Quantifying cell proliferation by MTT assay

Analysis of MTT was made on passage 3 cultures of MSCs. MSC suspensions (at a cell concentration of 1 × 105/ml) were seeded at 500 cells per well in 96‐well plates and were incubated in 5% CO2, 37 °C for 24 h; then culture medium was replaced. Wells were washed twice with phosphate‐buffered saline (PBS). MSCs were divided into different groups for the dose–response and growth curve experiments in the presence or absence of PTE, respectively. In both experiments, culture with or without serum medium was used for the control group. In the dose–response experiment, sample groups with various PTE concentrations were incubated for 72 h. In the growth curve experiment, sample groups with various PTE concentrations were incubated for indicated intervals. Each sample test was repeated in five independent wells. After incubation, 20 µl MTT (5 mg/ml) was added and the culture was incubated for further 4 h. Culture medium was discarded and was replaced with 150 µl DMSO. Absorbance at 490 nm was measured by a Bio‐Kinetics reader (PE‐1420; Bio‐Kinetics Corporation, Sioux Center, IA, USA).

Effect of PTE on numbers of MSCs

Mesenchymal stem cell suspensions (at cell concentration of 1 × 105/ml) were seeded at 1.2 × 103 cells per well in 24‐well plates, culture without serum medium was used as the control group, and PTE at 30 µg/ml final concentration, with incubation of 4 consecutive days used for experimental groups. At the indicated time points after PTE treatment (1 day, 2 days, 3 days, 4 days), cells were trypsinized and absolute cell numbers were determined with the using a cell counter.

H&E staining

Cultured MSCs were fixed with 4% paraformaldehyde and then were stained with H&E.

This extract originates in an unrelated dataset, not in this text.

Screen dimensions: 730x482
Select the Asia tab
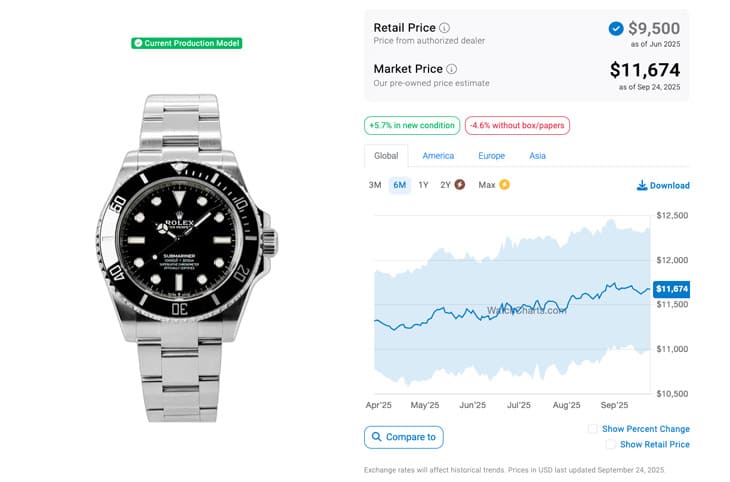[x=537, y=156]
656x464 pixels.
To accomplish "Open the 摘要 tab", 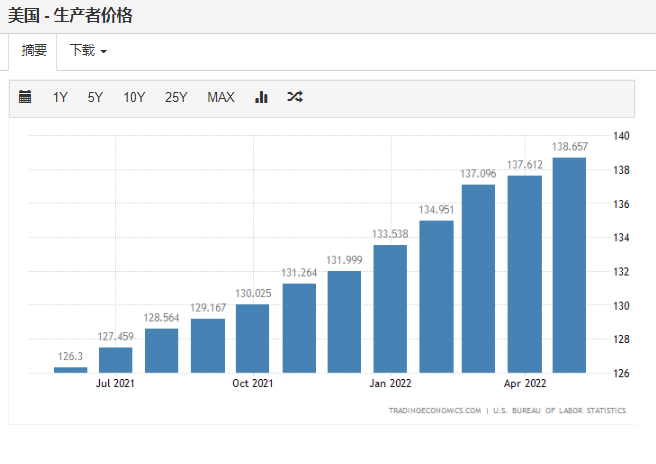I will click(x=33, y=51).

Immunocytochemistry for BrdUrd and PCNA

Sixteen hours before cultured MSCs were fixed, 40 mm of BrdUrd was added into each well of 24‐well plates. Cells were immunostained with rat anti‐BrdUrd or PCNA antibody as primary antibody (1 : 200) overnight, respectively, according to the manufacture's instructions. The control was stained using the identical procedure with non‐immune serum replacing the primary antibody. Brown‐coloured cell nuclei represented positivity, that is, replicating cells. The percentage of positive cells was assessed as percentage of positive cells to total number of cells each field.

Cell cycle analysis

Mesenchymal stem cells’ function was assessed by both in vitro and in vivo experiments. In vitro, MSCs cultured with serum were used as the control group; PTE was added at various final concentrations and the cells were incubated for 1 or 3 days. After culture for different periods of time, cells were harvested from tissue culture flasks by trypsin (0.05%) digestion in PBS. For in vivo evaluation of PTE's effect on promoting cell cycle progression of MSCs, cells were isolated at 1 day after PTE administration with a different dose (3 mg/kg per day and 30 mg/kg per day) for 1 and 3 days. PTE was administered by intraperitoneal injection at indicated time point to SD rats, each group having five SD rats (all experimental procedures were approved by the Care of Experimental Animals Committee of Guangzhou University of Traditional Chinese Medicine). MSCs obtained from bone marrows of femurs and tibias of the above‐treated rats were prepared by gradient centrifugation at 900 g for 30 min on Percoll with a density of 1.073 g/ml.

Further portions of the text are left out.